В «житийных» трудах этническая принадлежность Никона не обсуждалась, да это в XVII веке было и ни к чему: крестьянский сын Никита Минов, крещенный в православную веру, как и его отец и дед, стал «русским» просто по факту исповедания «русской» православной веры.
Конфессиональная принадлежность в Средние века превалировала над этнической, и, допустим, язычник, принявший ислам – «татарскую» веру, «автоматически» становился татарином, как и язычник, принявший православие, – русским. Неслучайно сам о себе Никон говорил, что он «русский и сын русского…»[97] Биограф Никона, Иван Шушерин, писал, что будущий патриарх родился «от простых, но благочестивых родителей – отца по имени Мины и матери Мариамы».[98] «Простых, но благочестивых» – означает христиан крестьянского сословия. Судя по документам, население Вельдеманово было крещено уже в XVI веке, так как в селе уже тогда наличествовала церковь.[99]
П. И. Мельников, много путешествовавший по нижегородским весям, наверняка получил сведения о «мордовстве» Никона от кого-то из своих многочисленных информаторов. Однако в вопросе «определения» этнической принадлежности Никона его опередил главный противник патриарха-реформатора – «огнепальный» отец Аввакум. В своих трудах он прямо называл Никона сыном «черемисина», что позволило современным исследователям утверждать о марийских корнях патриарха.[100]
В одном из посланий Аввакум писал: «Я Никона знаю: недалеко от моей родины родился, между Мурашкина и Лыскова, в деревне; отец у него – черемисин, а мати – русалка, Минка да Манька; а он, Никитка, колдун учинился, да баб блудить научился, да в Желтоводии с книгою поводился, да выше, да выше, да и к чертям попал в атаманы. А ныне, яко кинопс, пропадет скоро, и памят его скоро погибнет».[101] Несмотря на «мнение» Аввакума, есть одно свидетельство, которое заставляет признать, что Никон, скорее всего, действительно, был потомком крещеных мордвинов, однако не забывших свои корни и свой язык. Дело в том, что первый «словник» мордовского языка, составленный западноевропейским путешественником Николаасом Витсеном, был им написан именно с помощью Никона.

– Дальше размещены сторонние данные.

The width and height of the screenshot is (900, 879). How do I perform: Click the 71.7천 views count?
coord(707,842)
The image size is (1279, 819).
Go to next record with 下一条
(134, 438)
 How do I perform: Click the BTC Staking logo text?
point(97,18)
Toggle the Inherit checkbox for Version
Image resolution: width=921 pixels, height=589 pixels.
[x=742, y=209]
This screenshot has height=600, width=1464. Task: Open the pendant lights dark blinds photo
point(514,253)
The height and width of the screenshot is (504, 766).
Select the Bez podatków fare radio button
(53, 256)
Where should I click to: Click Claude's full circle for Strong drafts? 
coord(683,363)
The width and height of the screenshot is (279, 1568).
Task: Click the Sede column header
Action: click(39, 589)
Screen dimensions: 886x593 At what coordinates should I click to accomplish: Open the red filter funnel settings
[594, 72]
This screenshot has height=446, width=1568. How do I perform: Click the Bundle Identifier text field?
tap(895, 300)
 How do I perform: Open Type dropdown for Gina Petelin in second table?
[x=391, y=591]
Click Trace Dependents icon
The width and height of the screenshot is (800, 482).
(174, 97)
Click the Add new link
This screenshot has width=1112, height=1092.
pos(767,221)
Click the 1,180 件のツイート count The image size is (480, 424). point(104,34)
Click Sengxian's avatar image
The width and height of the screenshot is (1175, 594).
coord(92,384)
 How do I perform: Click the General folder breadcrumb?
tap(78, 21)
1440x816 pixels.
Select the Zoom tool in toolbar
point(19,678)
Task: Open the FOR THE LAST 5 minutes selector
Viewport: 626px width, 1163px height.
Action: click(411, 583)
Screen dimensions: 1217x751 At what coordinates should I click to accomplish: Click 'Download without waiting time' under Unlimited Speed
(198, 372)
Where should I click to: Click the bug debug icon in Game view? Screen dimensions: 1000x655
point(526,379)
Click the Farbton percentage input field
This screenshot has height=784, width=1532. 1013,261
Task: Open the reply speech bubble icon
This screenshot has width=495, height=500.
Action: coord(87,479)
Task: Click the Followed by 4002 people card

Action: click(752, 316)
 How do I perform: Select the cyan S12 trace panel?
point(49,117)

Посетивший в 1664–1665 годах в составе голландского посольства Москву, Витсен навещал патриарха Никона в Воскресенском монастыре и от него записал 325 мордовских слов, снабдив их голландскими соответствиями.[102] Очевидно, патриарх раскрыл любознательному иностранцу свое происхождение, после чего голландец, интересовавшийся этнографией, и выразил желание зафиксировать язык одного из народов, населявших Россию.
Если взглянуть на взаимоотношения ссыльного патриарха и мятежного атамана с этого ракурса, то по-другому видится считающееся «пропагандисткой уловкой» условие Разина к царю восстановить Никона на патриаршем престоле. По-другому видится широчайшее участие в бунте «инородцев». Разинцы рвались в места, где родился Никон, но и связь патриарха с родиной не прекращалась в ссылке. Источники сообщают, что в ссылке Никона постоянно посещали гонцы из Курмыша на Суре.[103] И именно Курмыш впоследствии сделался первой ставкой разинских атаманов, где их встретили с почетом.[104]
На родине Никона был провозглашен самозванец – мнимый сын царя Алексея Михайловича, якобы не умерший, а бежавший к Разину от «лютости отца и от злобы боярской» и придавший дополнительную легитимность выступлению против властей. Когда восстание распространилось на огромной территории между Доном, Волгой и Окой, этому лжецаревичу присягали и «целовали крест», готовы были умереть за него и умирали. В Нижегородском Поволжье фигура «царевича» сыграла ключевую роль в разжигании бунта.